## [Activity]
Without including any image, retype the records word for word.

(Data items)

- - - - -

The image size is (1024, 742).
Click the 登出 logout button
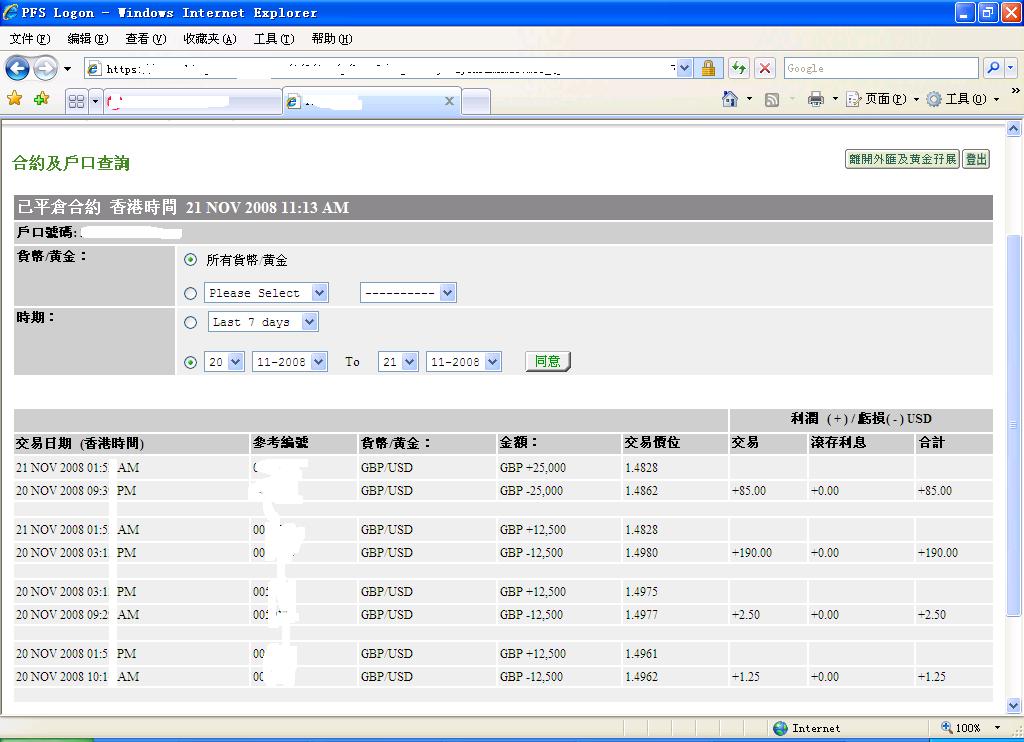pyautogui.click(x=976, y=159)
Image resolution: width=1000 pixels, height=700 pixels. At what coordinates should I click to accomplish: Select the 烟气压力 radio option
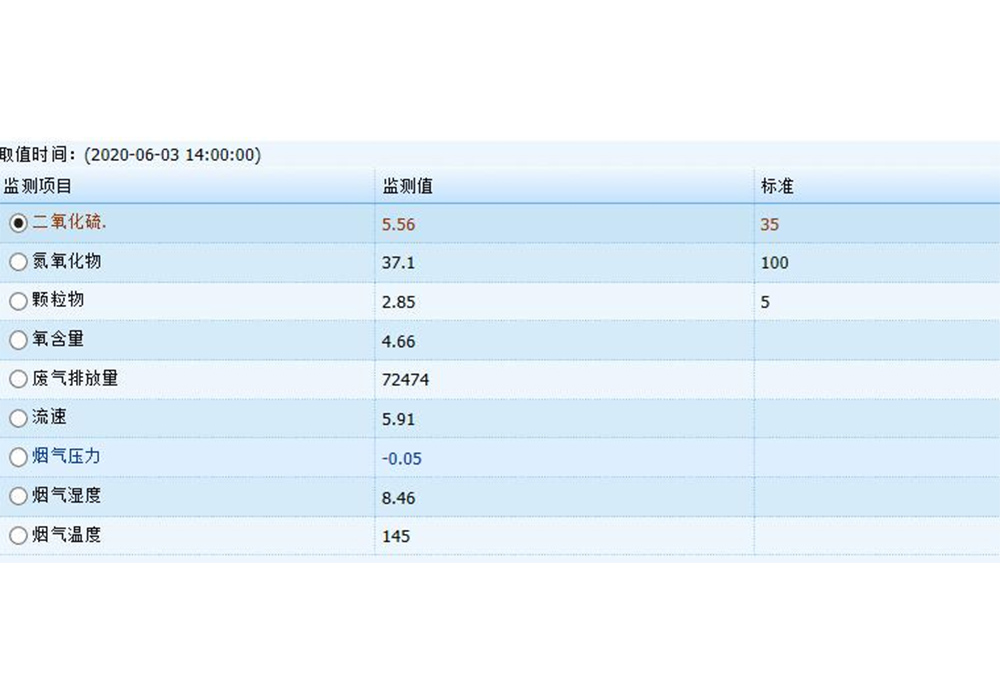pos(18,458)
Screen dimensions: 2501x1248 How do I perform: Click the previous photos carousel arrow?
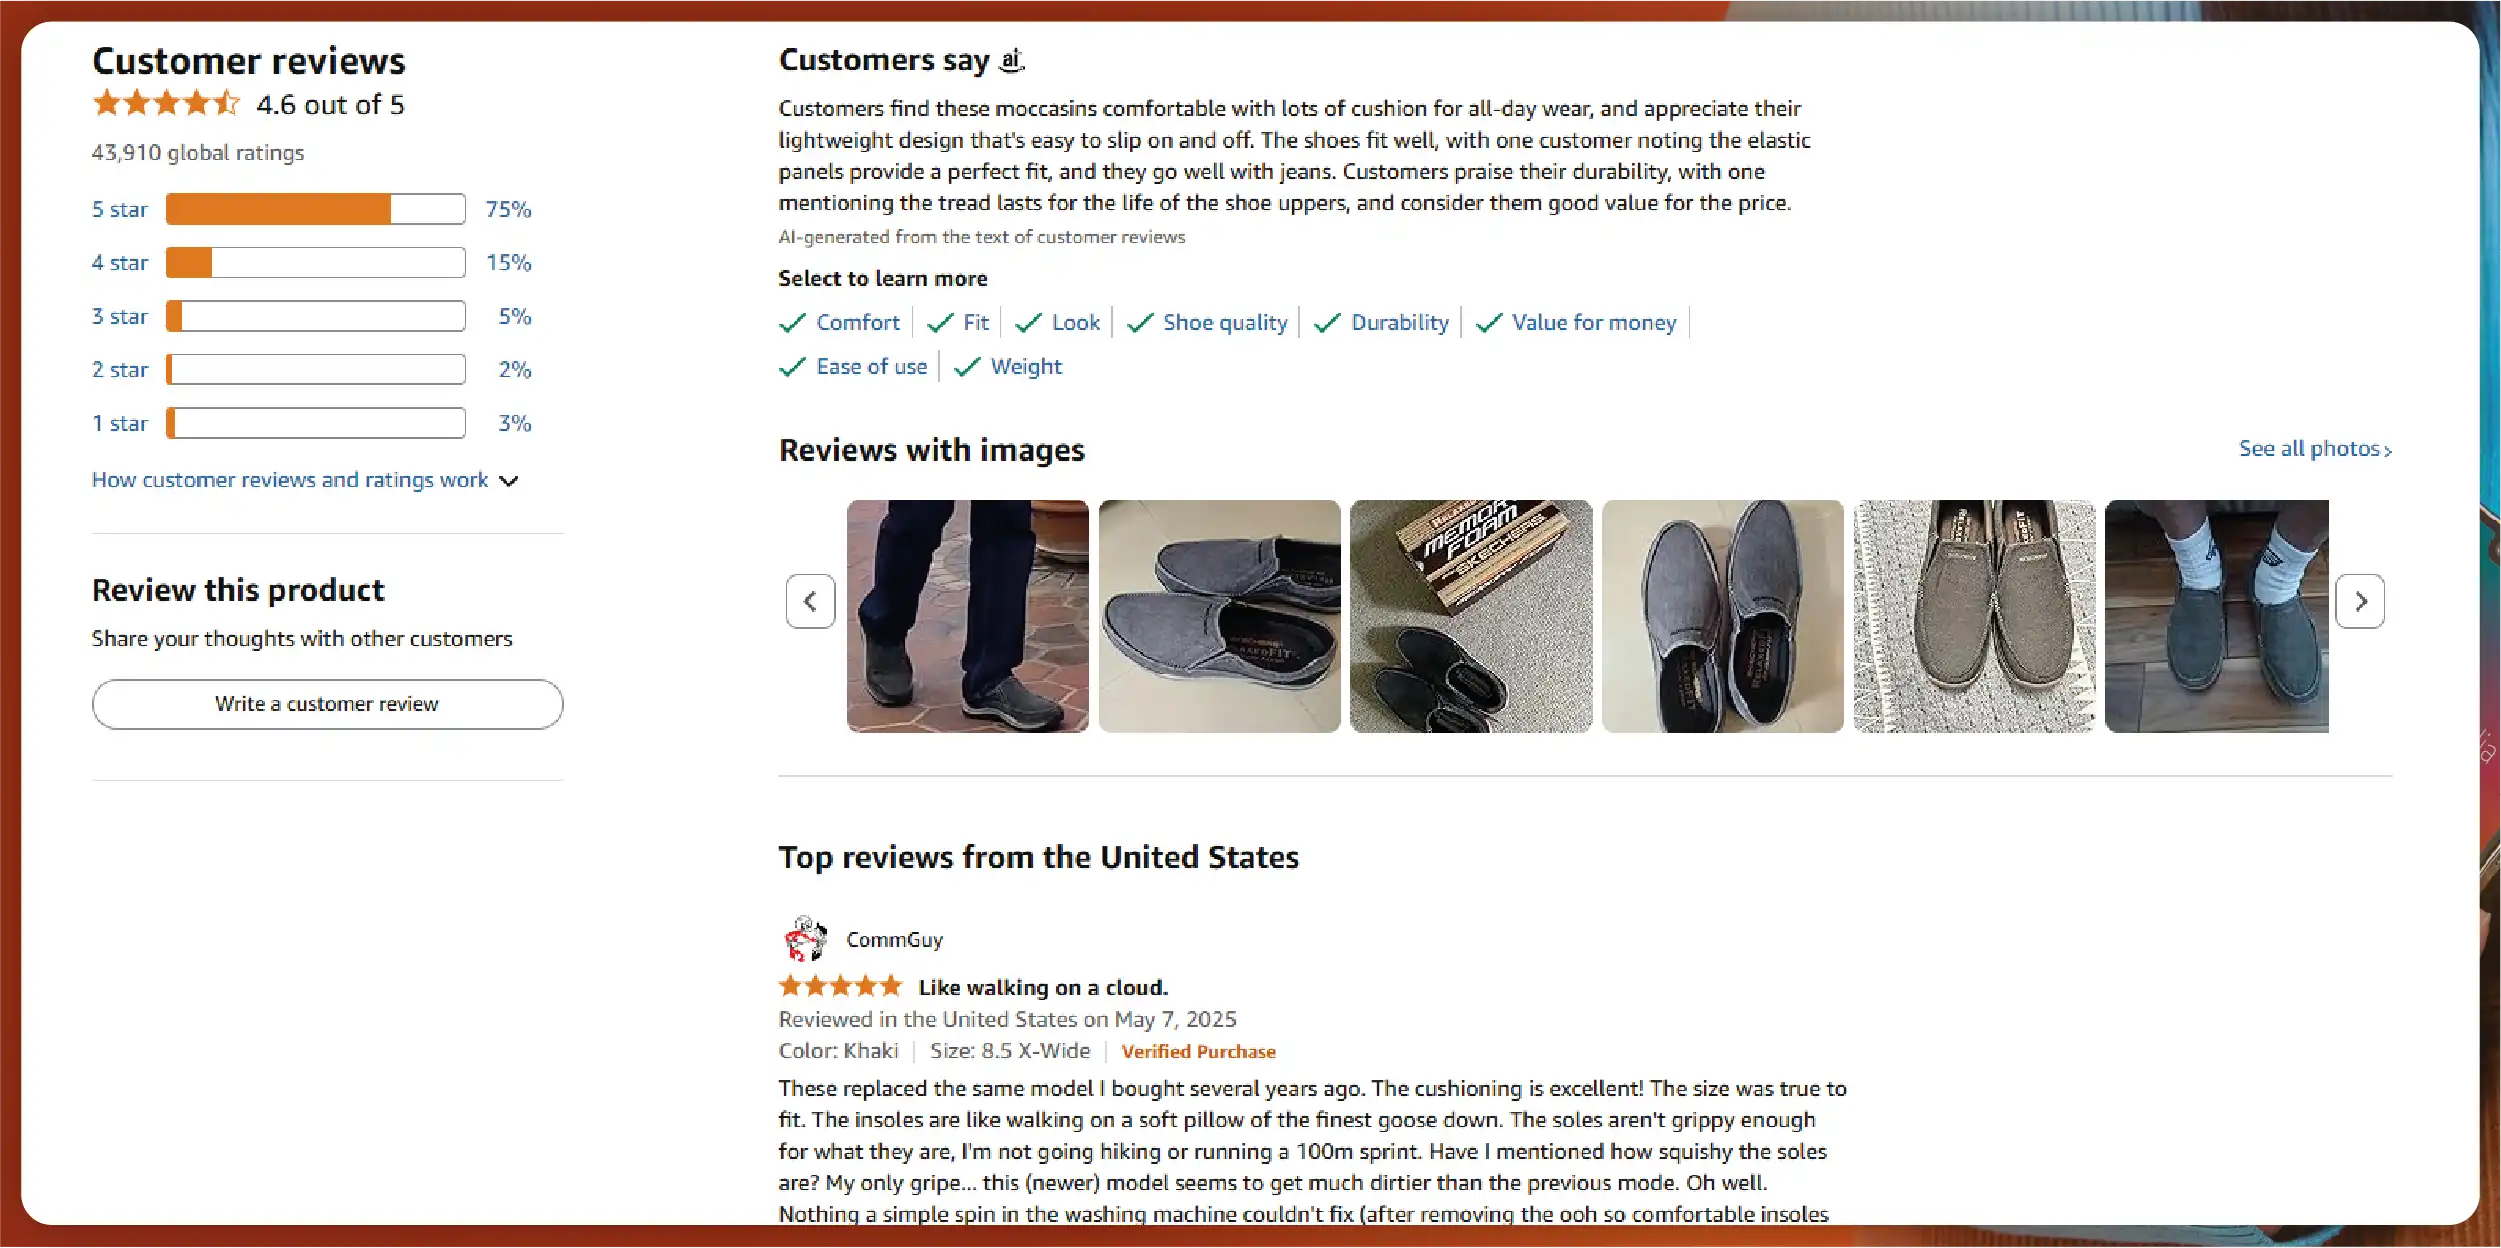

- - - - -

## [Answer box]
The image size is (1024, 742).
Click the 登出 logout button
pyautogui.click(x=976, y=159)
Image resolution: width=1000 pixels, height=700 pixels. At what coordinates should I click to accomplish: Select the 烟气压力 radio option
pos(18,458)
Screen dimensions: 2501x1248 How do I perform: Click the previous photos carousel arrow?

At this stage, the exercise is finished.